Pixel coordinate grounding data
----------------

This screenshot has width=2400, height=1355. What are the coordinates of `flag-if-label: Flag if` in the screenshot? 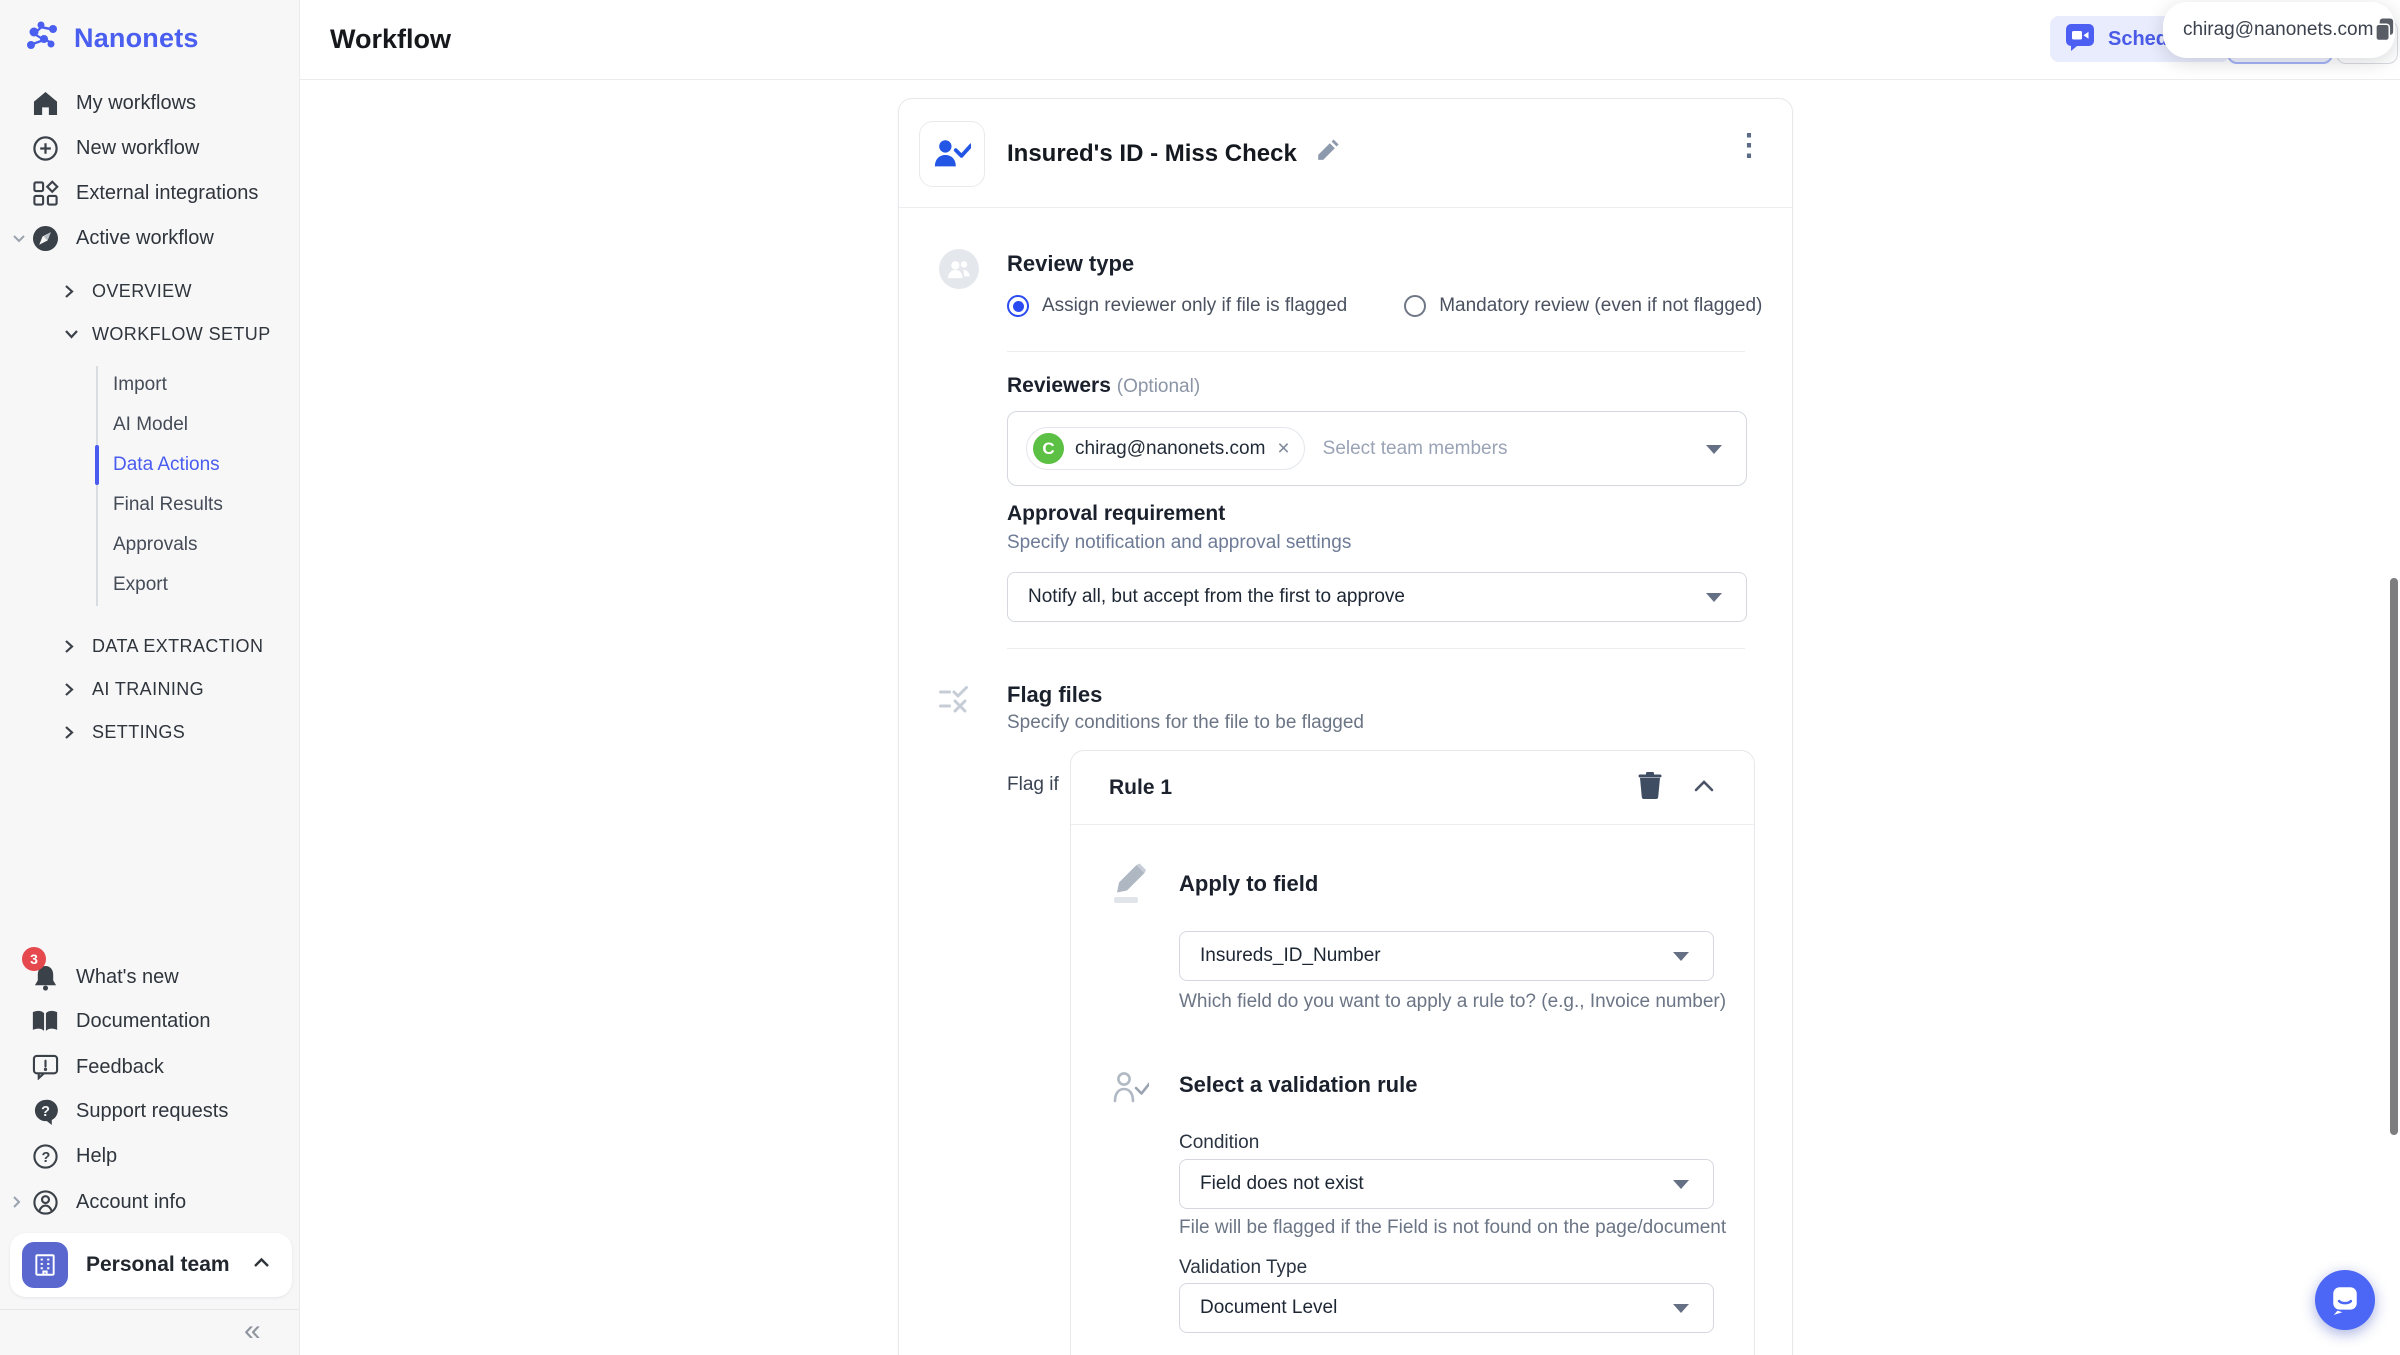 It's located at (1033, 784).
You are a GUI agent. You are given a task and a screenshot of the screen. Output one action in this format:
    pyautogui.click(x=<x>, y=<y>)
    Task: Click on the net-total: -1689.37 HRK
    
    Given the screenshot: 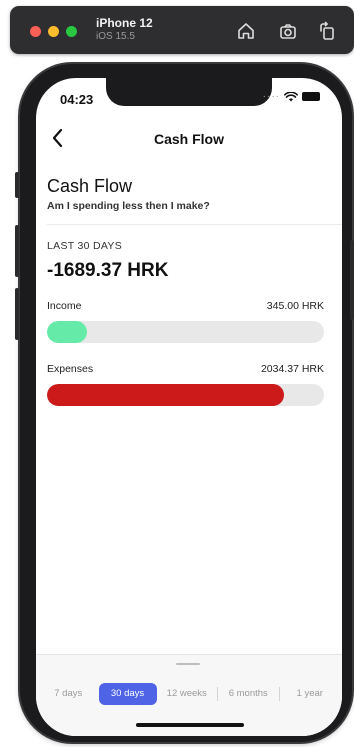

----------------

_Task directions_: Write out the material word for word from the line with "You are a GUI" up to and including its final line. Leave the pictures out.

_Output of the exercise_:
You are a GUI agent. You are given a task and a screenshot of the screen. Output one action in this format:
    pyautogui.click(x=<x>, y=<y>)
    Task: Click on the net-total: -1689.37 HRK
    
    Given the screenshot: 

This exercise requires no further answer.